Quand l’Afrique du Nord lorgne le bétail français

François d'Alteroche - Réussir Bovins Viande Novembre 2011

Visite de l'élevage du Gaec Missiel à Valuéjols dans le Cantal. © F. d'Alteroche
Un lot de solides broutards Salers fraîchement sevrés et prêts à être vendus avait été rassemblé dans un parc devant l’entrée de l’ancienne étable.

À l’occasion du Sommet de l’élevage, différentes visites ont été organisées à l’attention des délégations des pays du pourtour méditerranéen, intéressées pour développer chez eux la production de viande bovine.

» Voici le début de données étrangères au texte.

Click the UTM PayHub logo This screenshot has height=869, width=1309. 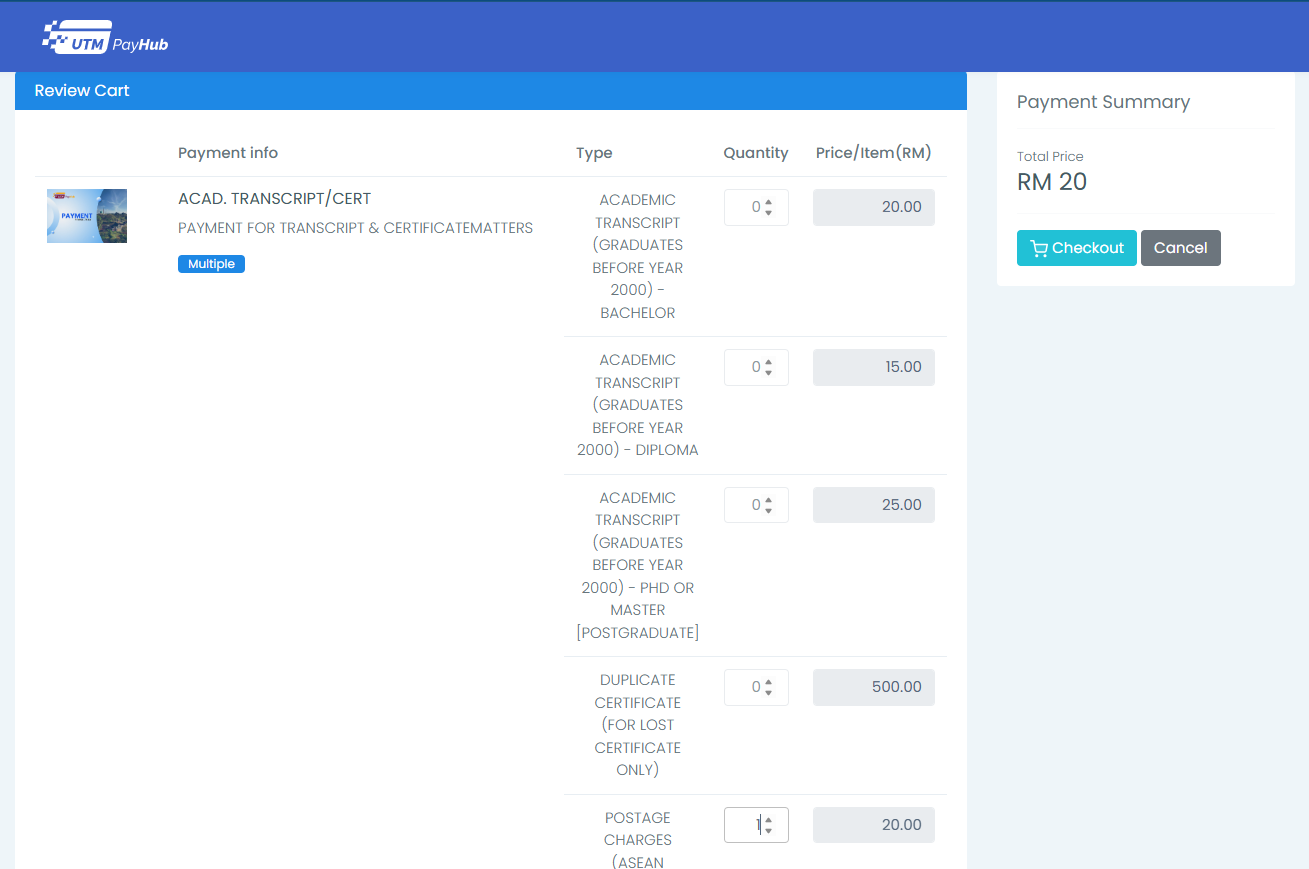pyautogui.click(x=105, y=38)
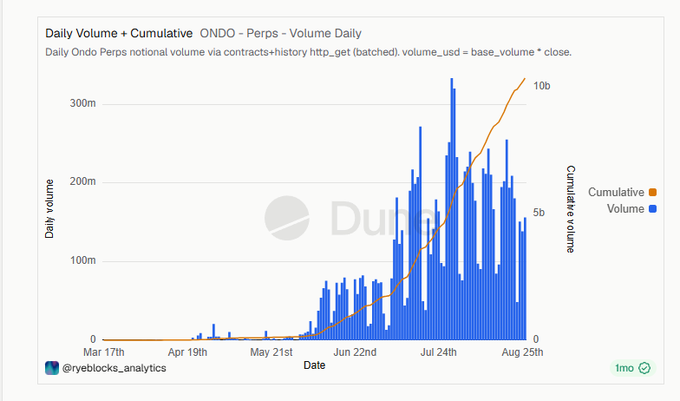This screenshot has width=680, height=401.
Task: Click the ryeblocks_analytics avatar icon
Action: tap(52, 368)
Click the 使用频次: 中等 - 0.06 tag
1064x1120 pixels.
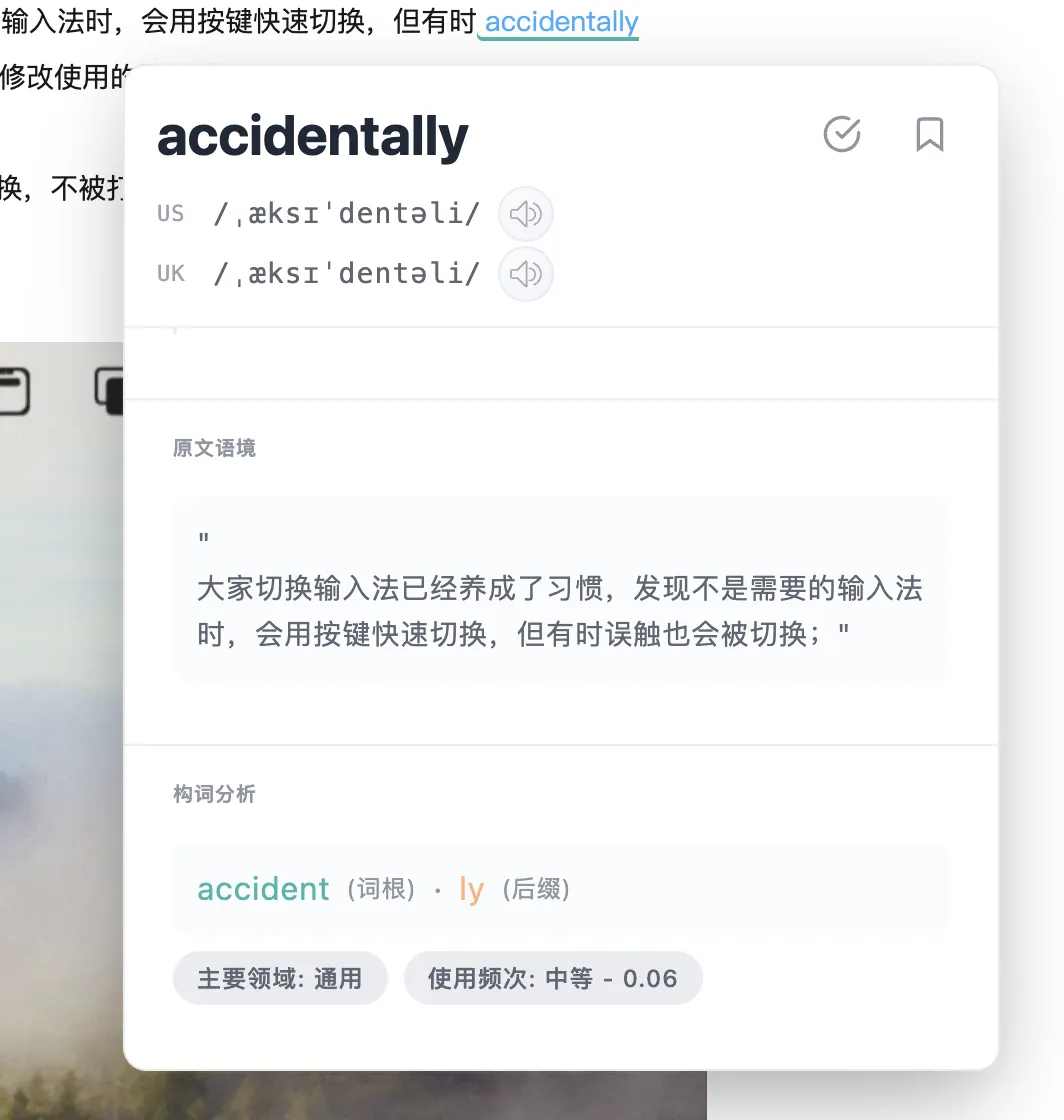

Quoi de mieux que des visites sur le terrain pour cerner quelles sont les principales caractéristiques des systèmes allaitants français et les conditions de production du bétail produit dans l’Hexagone ? La veille de l’ouverture du Sommet de l’élevage, une journée était organisée dans le Cantal sur le plateau volcanique de la planèze à l’attention des délégations venues des différents pays du pourtour méditerranéen. Des invitations lancées par Interbev avec FranceAgriMer, France Génétique Élevage et les organisateurs du Sommet de l’élevage. Composées de responsables commerciaux d’entreprises d’import-export, d’éleveurs, de représentants de sociétés d’agrofournitures ou de journalistes, ces Marocains, Algériens, Tunisiens, Égyptiens, Turcs ou Libanais affichaient la même curiosité.

Méthodes de travail

Quatre élevages, proches les uns des autres, avaient accepté d’ouvrir leurs portes afin d’expliquer à livre ouvert quelles étaient leurs méthodes de travail. L’objectif étant aussi de donner un bon aperçu des principales catégories d’animaux produites dans cette région où les conditions pédo-climatiques et les peu ou prou 1 000 mètres d’altitude font que toutes les exploitations sont en système principalement naisseur avec une certaine diversité dans les races utilisées. Alors que début octobre les prairies de cette zone de l’est du Cantal sont généralement vert émeraude, il en était tout autrement cette année. La météo du jour et la couleur jaune paille des pâtures laissant presque à penser que les visiteurs n’ont guère été dépaysés comparativement à ce qu’ils ont l’habitude de voir dans leur pays. Il en fut manifestement autrement du côté des différents lots d’animaux. Ils ont sans surprise suscité moults questions trahissant d’évidence une saine curiosité avec souvent un œil à la fois satisfait et envieux, face à la qualité du bétail présenté.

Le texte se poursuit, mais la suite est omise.